**To do**
I need each line of the entries below that includes the string "Switch".

**Information given**
※ ※ ※

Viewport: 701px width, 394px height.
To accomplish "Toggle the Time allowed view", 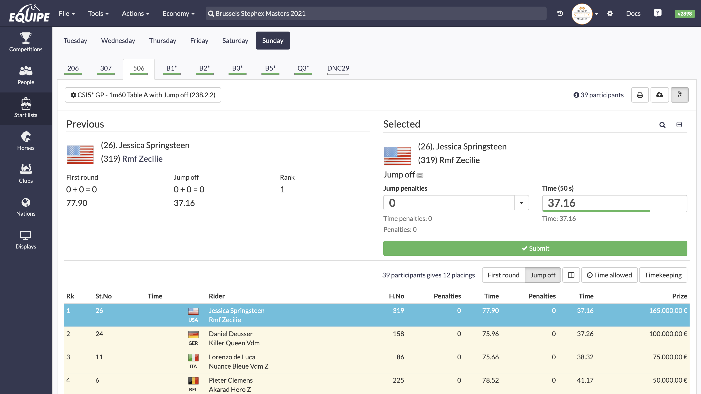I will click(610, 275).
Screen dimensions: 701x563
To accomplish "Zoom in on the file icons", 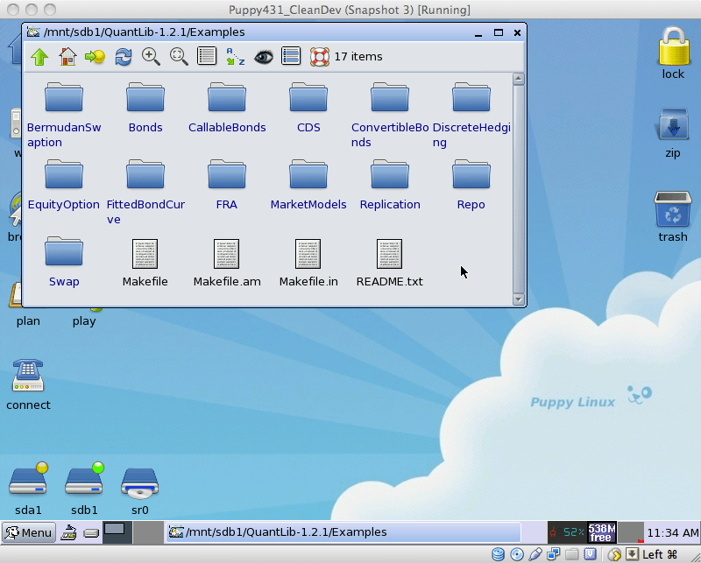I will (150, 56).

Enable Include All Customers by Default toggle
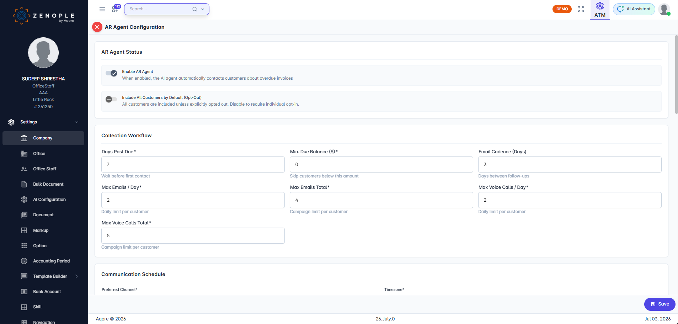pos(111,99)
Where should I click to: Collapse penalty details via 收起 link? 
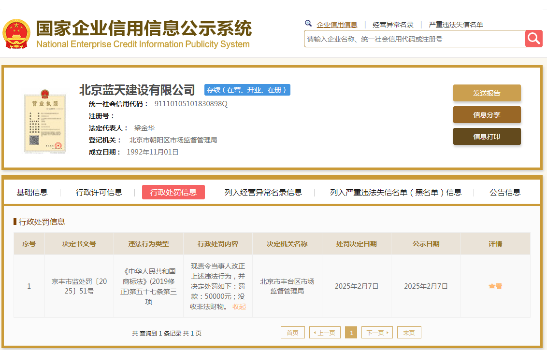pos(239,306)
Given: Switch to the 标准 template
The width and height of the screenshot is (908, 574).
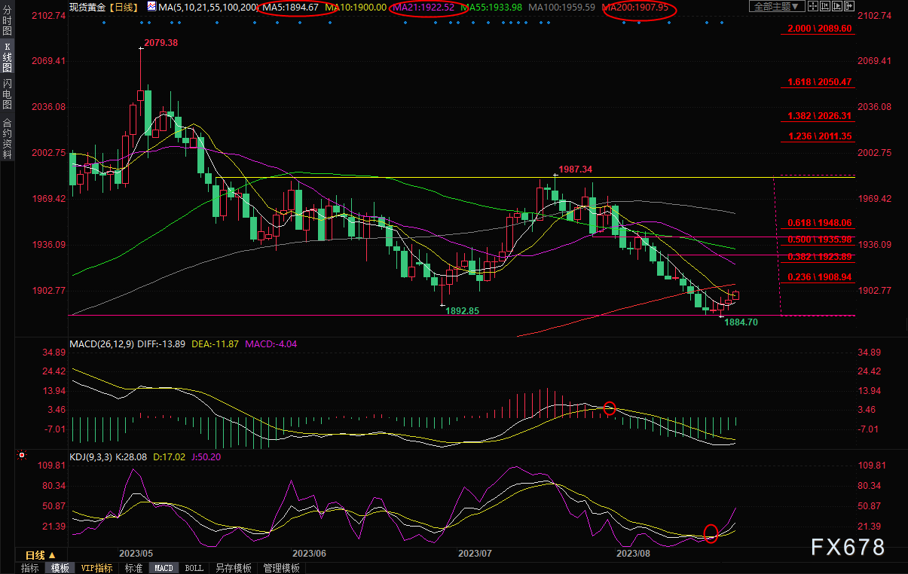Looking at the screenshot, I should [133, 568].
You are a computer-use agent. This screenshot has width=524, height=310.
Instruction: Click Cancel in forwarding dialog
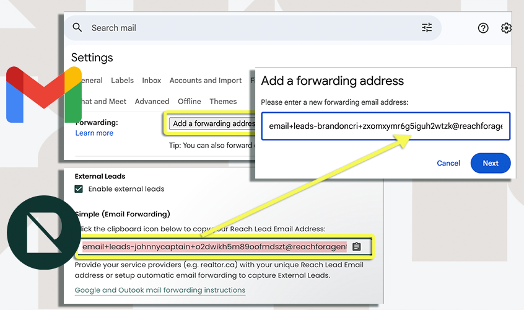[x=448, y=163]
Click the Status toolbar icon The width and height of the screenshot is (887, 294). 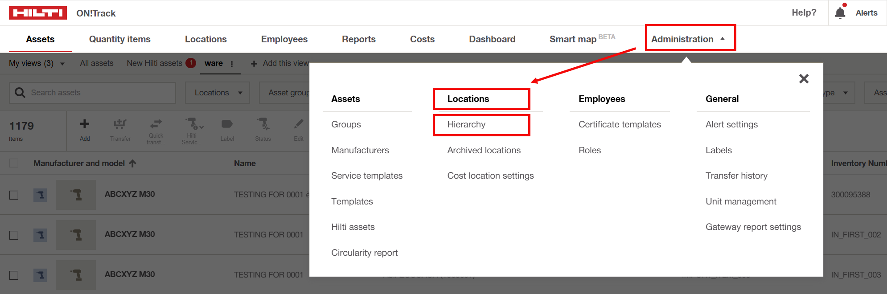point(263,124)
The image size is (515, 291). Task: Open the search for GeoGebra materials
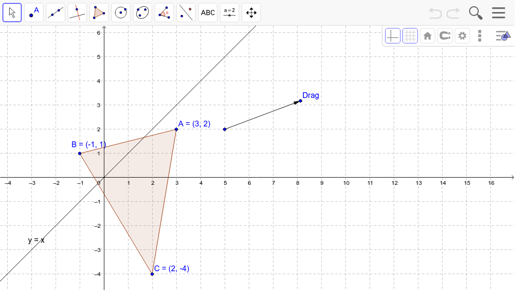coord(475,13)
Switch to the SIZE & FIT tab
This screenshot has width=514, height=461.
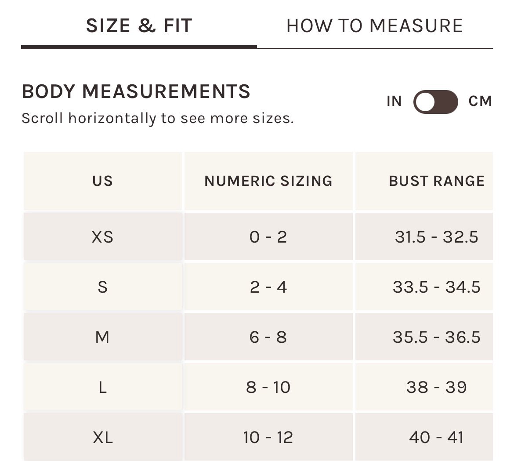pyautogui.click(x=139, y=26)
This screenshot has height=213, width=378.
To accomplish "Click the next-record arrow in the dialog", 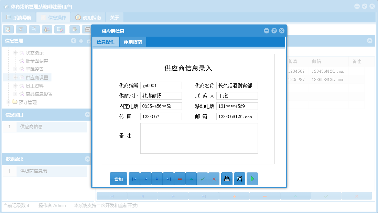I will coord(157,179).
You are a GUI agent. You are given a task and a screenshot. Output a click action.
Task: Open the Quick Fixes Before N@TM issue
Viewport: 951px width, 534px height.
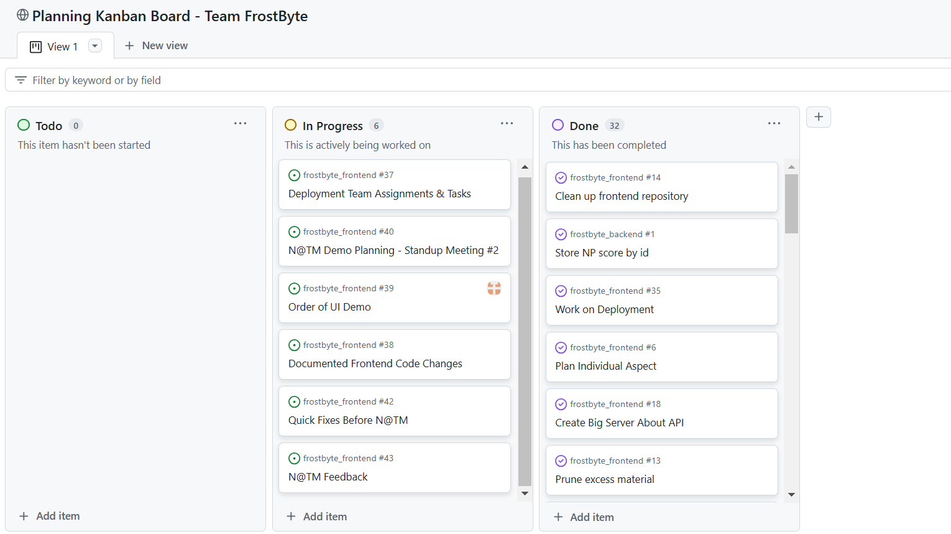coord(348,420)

※ ※ ※

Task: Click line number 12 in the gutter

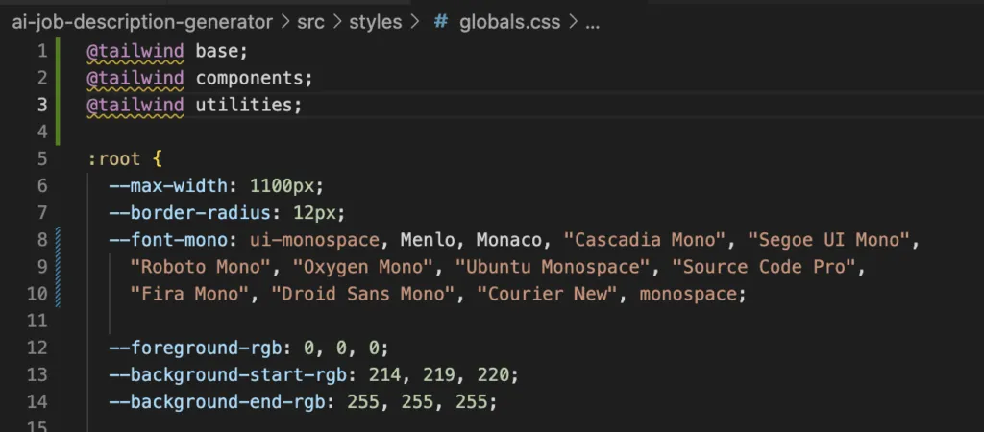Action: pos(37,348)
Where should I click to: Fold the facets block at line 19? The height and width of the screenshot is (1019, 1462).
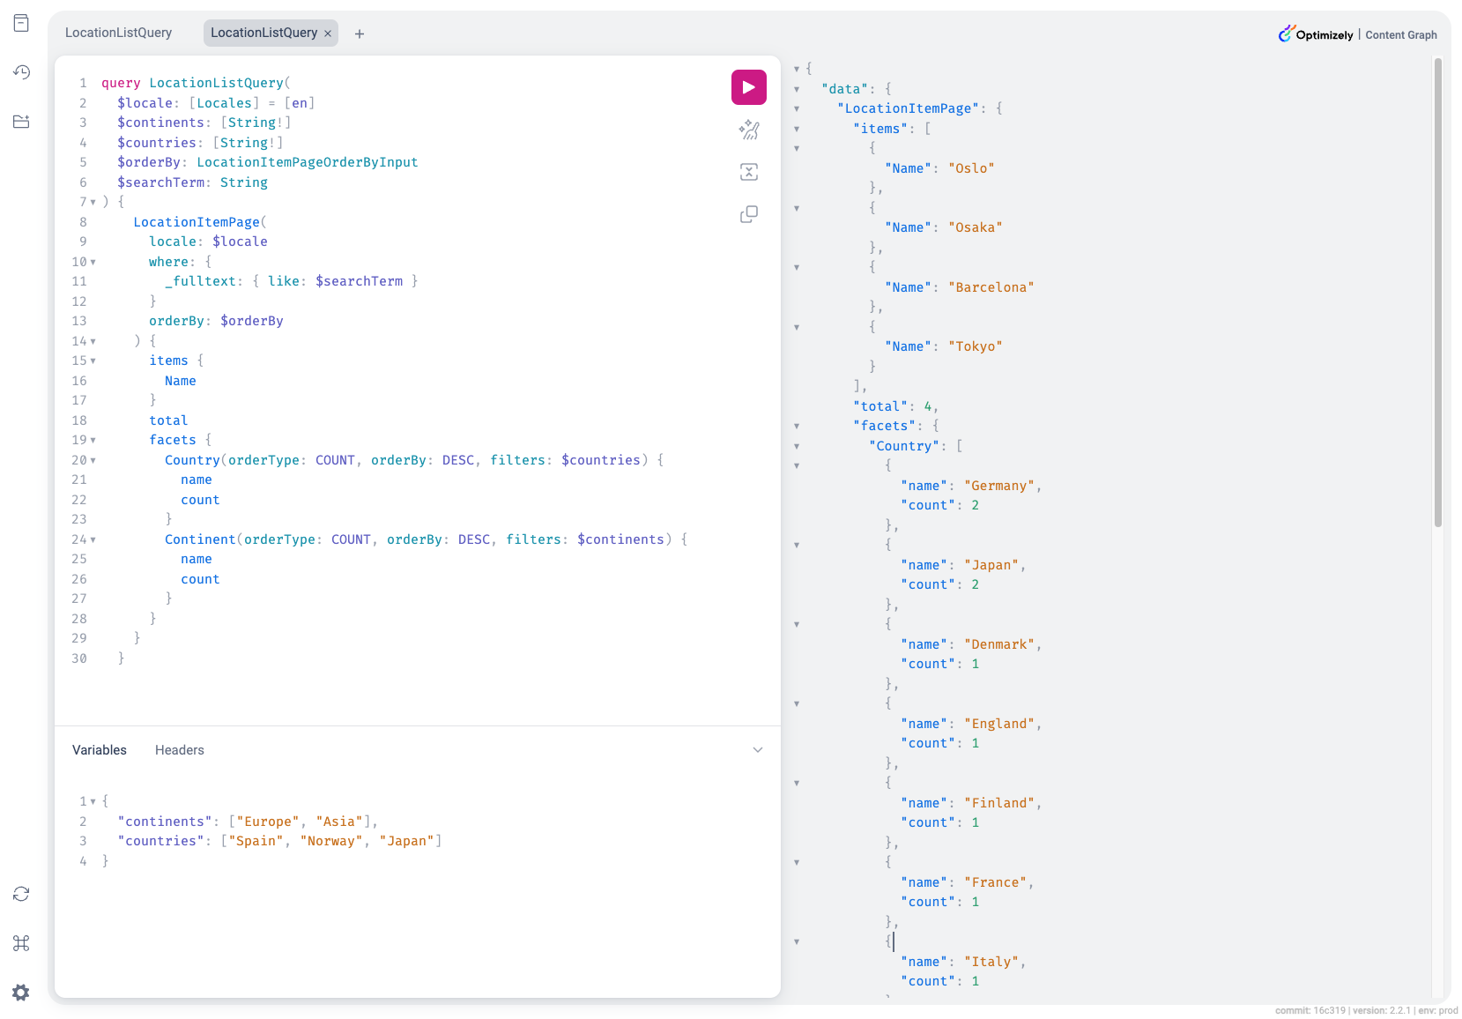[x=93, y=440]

※ ※ ※

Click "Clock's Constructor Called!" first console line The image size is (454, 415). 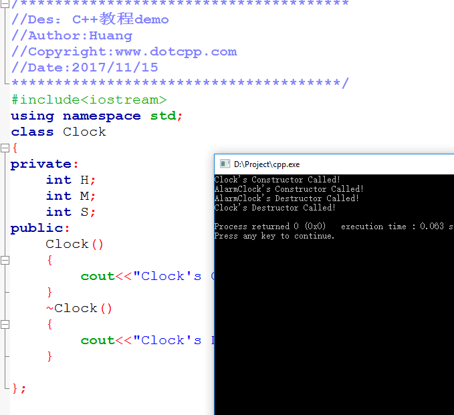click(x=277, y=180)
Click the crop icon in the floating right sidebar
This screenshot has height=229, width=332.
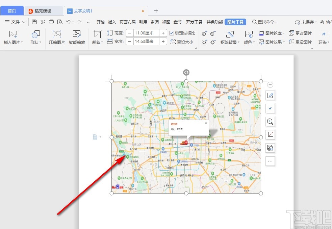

※ ※ ※

**Task output**
Given: Switch to the 标准 template
Switch to the SIZE & FIT tab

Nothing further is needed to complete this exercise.